But I found that under the administration menu, the “Manage requests” function is missing. Any suggestions?
Is there any way we can manually upload the fastq files to users accounts? Because we may use our own software to generate fastq files from the illumina raw data.
Thank you!
Xintao
February 10, 2011 at 4:18 pm
Xintao;
Thanks for taking a look at this. The ‘Manage requests’ functionality in the Admin menu is part of Galaxy’s native sample tracking software and is separate from this interface; I believe this has moved to ‘Sequencing requests’ in the menu if you’d like to investigate the native sample tracking further.

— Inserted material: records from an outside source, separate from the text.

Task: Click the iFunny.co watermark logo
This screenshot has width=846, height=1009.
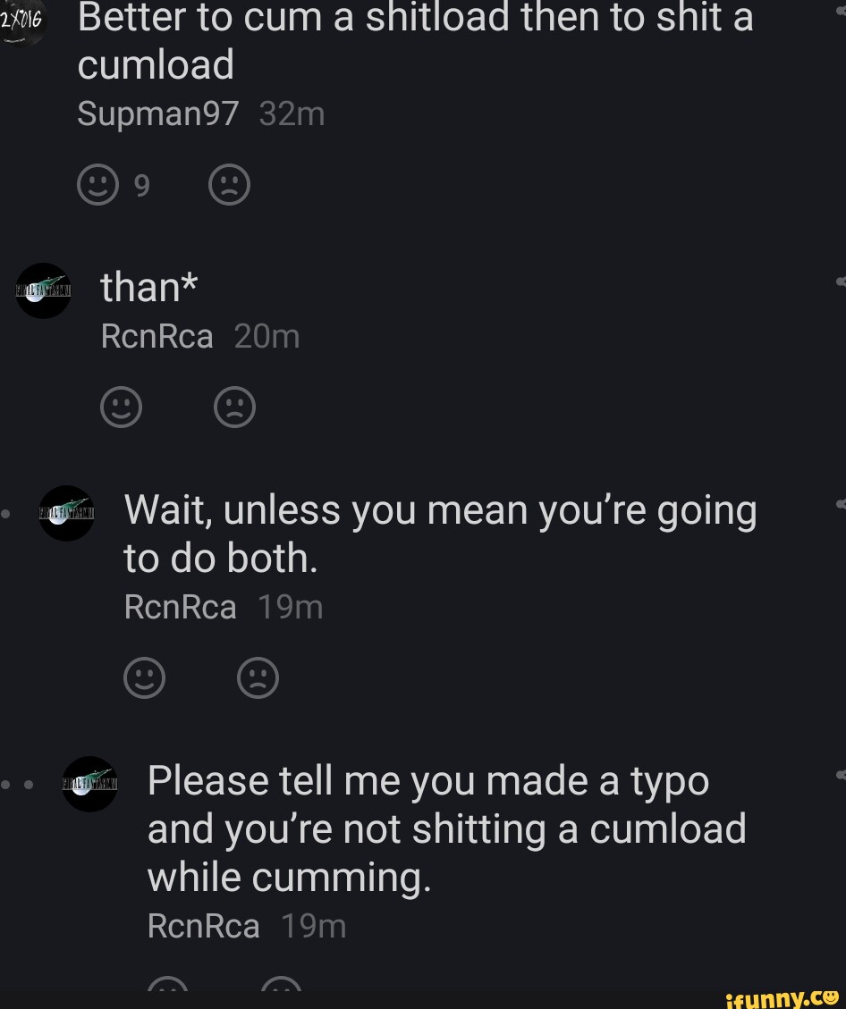Action: (783, 993)
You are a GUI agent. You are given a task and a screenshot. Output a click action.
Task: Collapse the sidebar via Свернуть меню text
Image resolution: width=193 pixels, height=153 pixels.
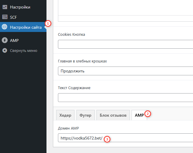tap(24, 50)
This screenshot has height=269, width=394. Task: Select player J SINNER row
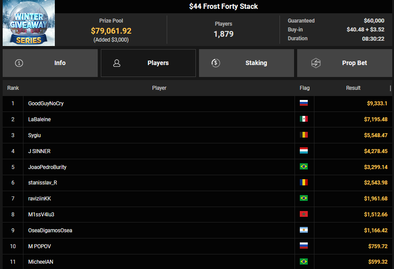(39, 151)
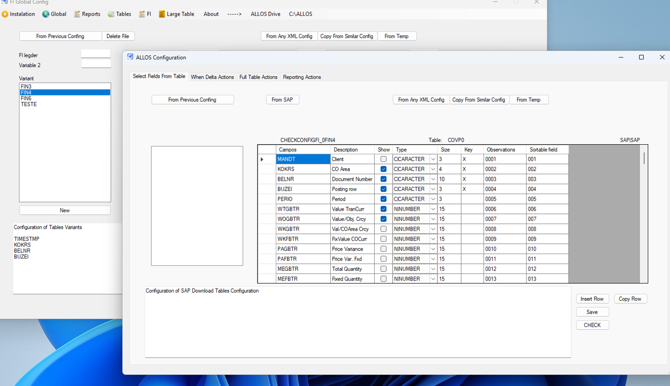Click the Large Table icon

coord(162,14)
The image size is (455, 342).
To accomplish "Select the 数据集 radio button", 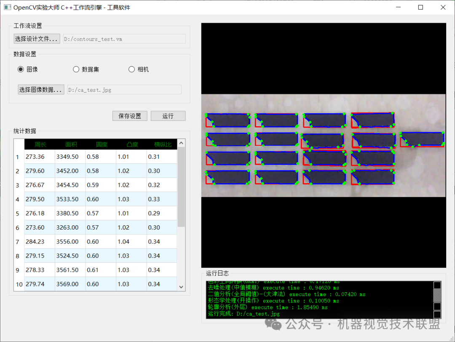I will pyautogui.click(x=76, y=69).
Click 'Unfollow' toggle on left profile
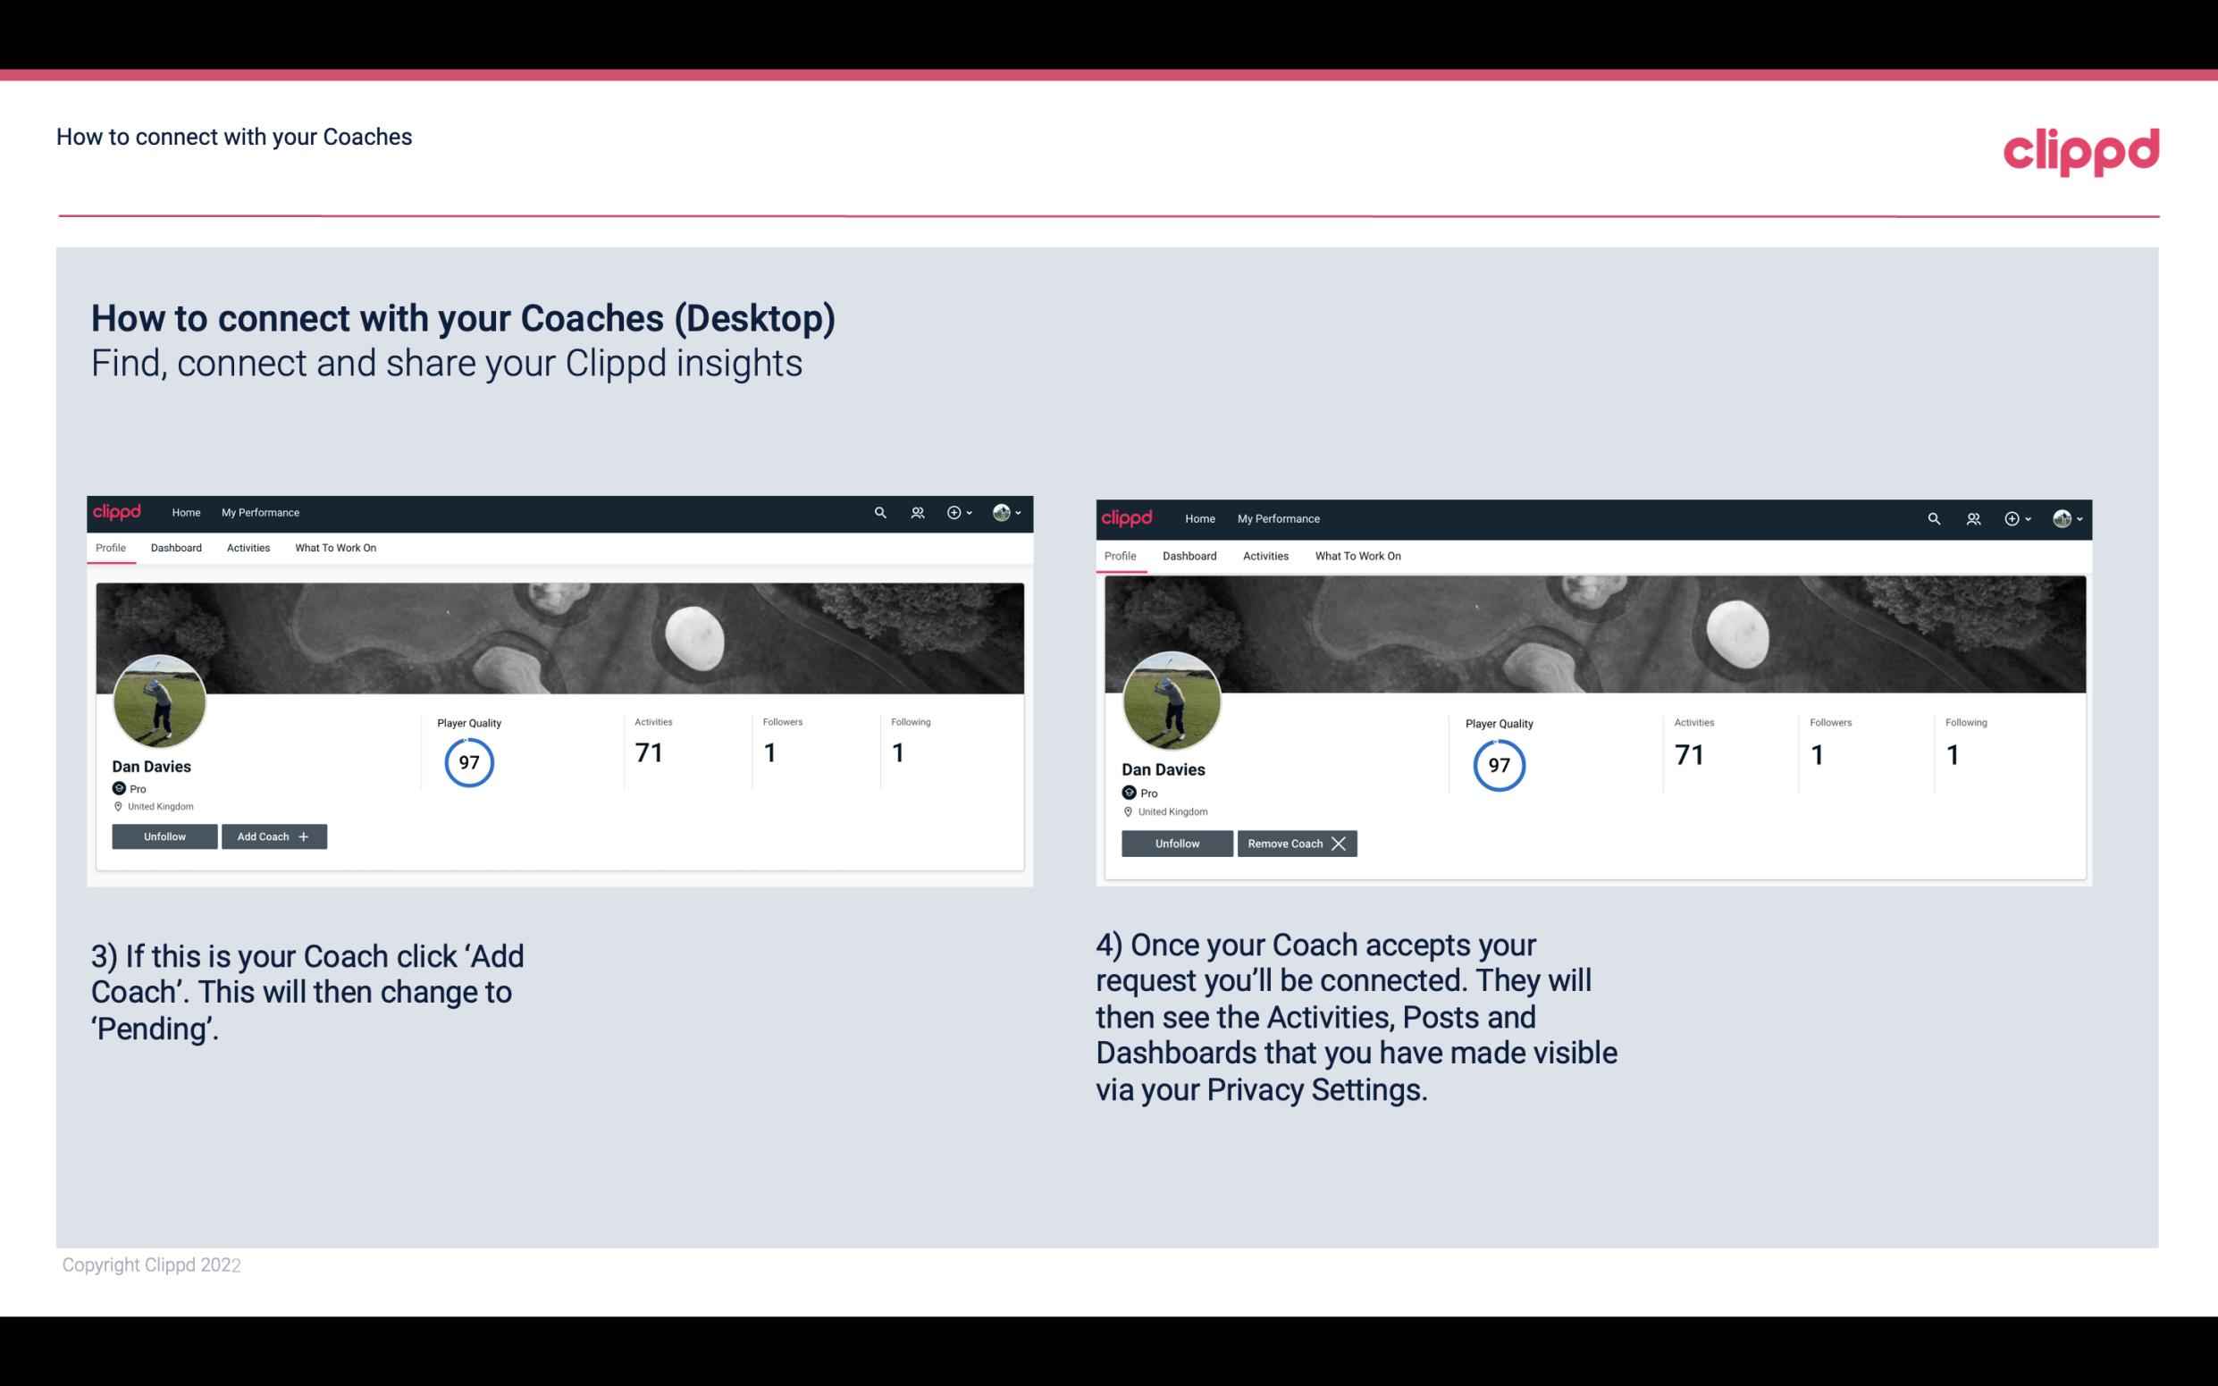Image resolution: width=2218 pixels, height=1386 pixels. [166, 835]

You can certainly use your own back-end analysis code with the front-end. Both are usable on their own. I’d also like to eventually generalize this to support taking fastq files from data libraries or user histories.
Thanks,
Brad
Brad Chapman
February 14, 2011 at 8:33 am
Hi,
We just have a HiSeq installed and I am very interested in using your pipeline for analysis and the galaxy integration for visualizing data. May I know if there is script automated the installation of required libraries for non-biolinux server (Centos 5.5 in our case)?
Paul
February 27, 2011 at 4:42 pm
Paul;
Congrats on the new HiSeq and thanks for the interest. The CloudBioLinux scripts do install packages based on Debian/Ubuntu names; I would like to eventually have an equivalent set of packages for RedHat derived systems.

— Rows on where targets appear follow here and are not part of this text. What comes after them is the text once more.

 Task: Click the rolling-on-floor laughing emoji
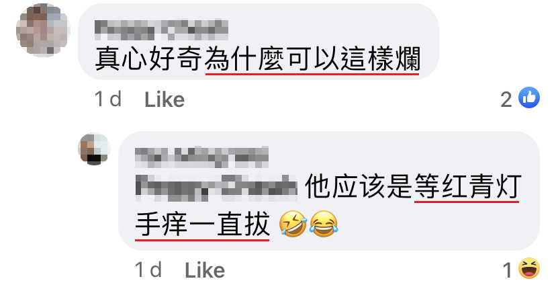click(x=293, y=224)
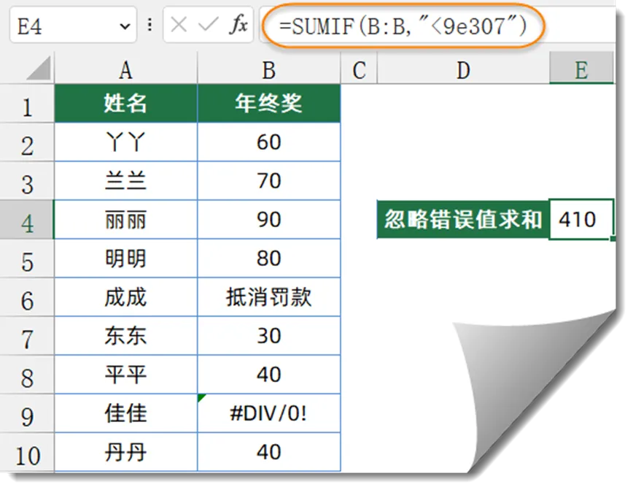
Task: Select column header B
Action: [x=268, y=70]
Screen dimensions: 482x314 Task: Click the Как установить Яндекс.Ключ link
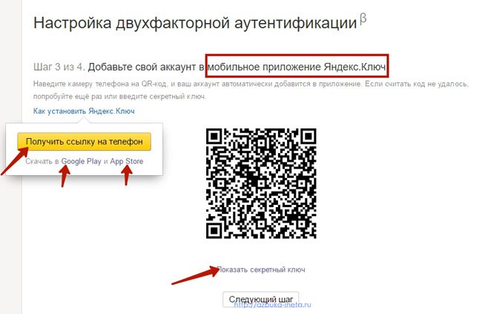point(84,111)
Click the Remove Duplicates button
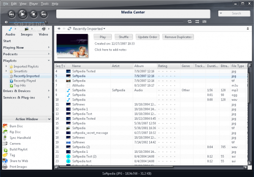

What we do have now is custom installs for quite a bit of the software that should work on any Linux system:
https://github.com/chapmanb/bcbb/tree/master/ec2/biolinux
The Custom Packages section has more details, but you just need to do:
fab -f fabfile.py install_custom:your_package_name -H localhost
This configuration file has a list of the different software:
https://github.com/chapmanb/bcbb/blob/master/ec2/biolinux/config/custom.yaml
So it’s not a “one script” approach, but all the nuts and bolts are there. Let me know how this works for you and if you have any questions.
Brad Chapman
February 27, 2011 at 8:59 pm
Thanks. We are trying to set it up. By the way, is the system tailored for GAII? HiSeq seems handle the barcode information differently. Thanks.
Paul
March 23, 2011 at 9:57 pm
Paul;
It was originally designed on a GAII but we transitioned to a HiSeq recently. What problems are you running into with the barcoding?

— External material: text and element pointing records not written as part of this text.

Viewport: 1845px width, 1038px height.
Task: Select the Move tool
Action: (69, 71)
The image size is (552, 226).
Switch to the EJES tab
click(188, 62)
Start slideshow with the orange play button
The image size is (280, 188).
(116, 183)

From your previous question, I’ve been working on updating the scripts for installing the required software on CentOS. The CloudBioLinux install script:
https://github.com/chapmanb/bcbb/tree/master/ec2/biolinux
now can handle CentOS. You’ll need to adjust the server configuration to centos:
https://github.com/chapmanb/bcbb/blob/master/ec2/biolinux/config/fabricrc.txt
and then follow the instructions under ‘Targets for local builds.’
Let me know if you run into any problems.
Brad Chapman
March 24, 2011 at 6:53 am
Thanks Brad. That’s very useful. Let me try it first and write to you if I have any problems there.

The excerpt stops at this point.